▸ ASSIGNMENT: From the line below that contains "The Kindness Cure: Helping" to the line that contains "Matthew Brownstein (640, 982)", repeat every line exactly, both ends included, and nothing else.

▸ EXERCISE INPUTS:
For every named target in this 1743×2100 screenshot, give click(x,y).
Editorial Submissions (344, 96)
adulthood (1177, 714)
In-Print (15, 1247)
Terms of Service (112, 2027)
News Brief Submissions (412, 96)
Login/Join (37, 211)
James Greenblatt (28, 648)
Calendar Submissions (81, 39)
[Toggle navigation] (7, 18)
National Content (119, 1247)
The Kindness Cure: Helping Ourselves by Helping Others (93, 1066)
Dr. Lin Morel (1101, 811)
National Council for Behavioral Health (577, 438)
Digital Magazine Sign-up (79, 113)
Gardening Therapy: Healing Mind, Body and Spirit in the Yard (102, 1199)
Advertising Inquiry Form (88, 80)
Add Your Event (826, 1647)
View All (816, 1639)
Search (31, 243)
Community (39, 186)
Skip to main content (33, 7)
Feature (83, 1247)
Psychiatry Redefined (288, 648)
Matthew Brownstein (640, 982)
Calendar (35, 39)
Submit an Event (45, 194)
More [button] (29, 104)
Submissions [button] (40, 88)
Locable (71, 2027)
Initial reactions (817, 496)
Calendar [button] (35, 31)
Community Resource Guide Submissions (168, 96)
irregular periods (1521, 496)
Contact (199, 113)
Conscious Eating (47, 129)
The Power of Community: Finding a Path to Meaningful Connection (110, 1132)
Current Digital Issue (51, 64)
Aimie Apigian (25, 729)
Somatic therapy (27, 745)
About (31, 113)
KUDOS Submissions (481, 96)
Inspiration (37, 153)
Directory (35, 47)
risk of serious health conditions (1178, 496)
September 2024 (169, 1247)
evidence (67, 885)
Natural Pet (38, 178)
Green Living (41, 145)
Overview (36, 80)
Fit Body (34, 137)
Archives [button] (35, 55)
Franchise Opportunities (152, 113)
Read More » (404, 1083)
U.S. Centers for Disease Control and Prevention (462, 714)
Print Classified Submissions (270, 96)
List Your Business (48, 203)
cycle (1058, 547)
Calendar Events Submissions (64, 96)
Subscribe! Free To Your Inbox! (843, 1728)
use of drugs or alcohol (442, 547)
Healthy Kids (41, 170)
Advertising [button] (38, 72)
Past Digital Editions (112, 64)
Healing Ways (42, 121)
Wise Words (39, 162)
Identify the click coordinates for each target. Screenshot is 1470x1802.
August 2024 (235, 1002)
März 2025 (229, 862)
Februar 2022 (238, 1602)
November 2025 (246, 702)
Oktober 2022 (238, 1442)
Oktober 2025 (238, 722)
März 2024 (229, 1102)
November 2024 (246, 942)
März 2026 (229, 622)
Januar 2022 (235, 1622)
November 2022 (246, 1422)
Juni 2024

▸ SOLVED EXERCISE:
The Kindness Cure: Helping Ourselves by Helping Others (93, 1066)
Dr. Lin Morel (1101, 811)
National Council for Behavioral Health (577, 438)
Digital Magazine Sign-up (79, 113)
Gardening Therapy: Healing Mind, Body and Spirit in the Yard (102, 1199)
Advertising Inquiry Form (88, 80)
Add Your Event (826, 1647)
View All (816, 1639)
Search (31, 243)
Community (39, 186)
Skip to main content (33, 7)
Feature (83, 1247)
Psychiatry Redefined (288, 648)
Matthew Brownstein (640, 982)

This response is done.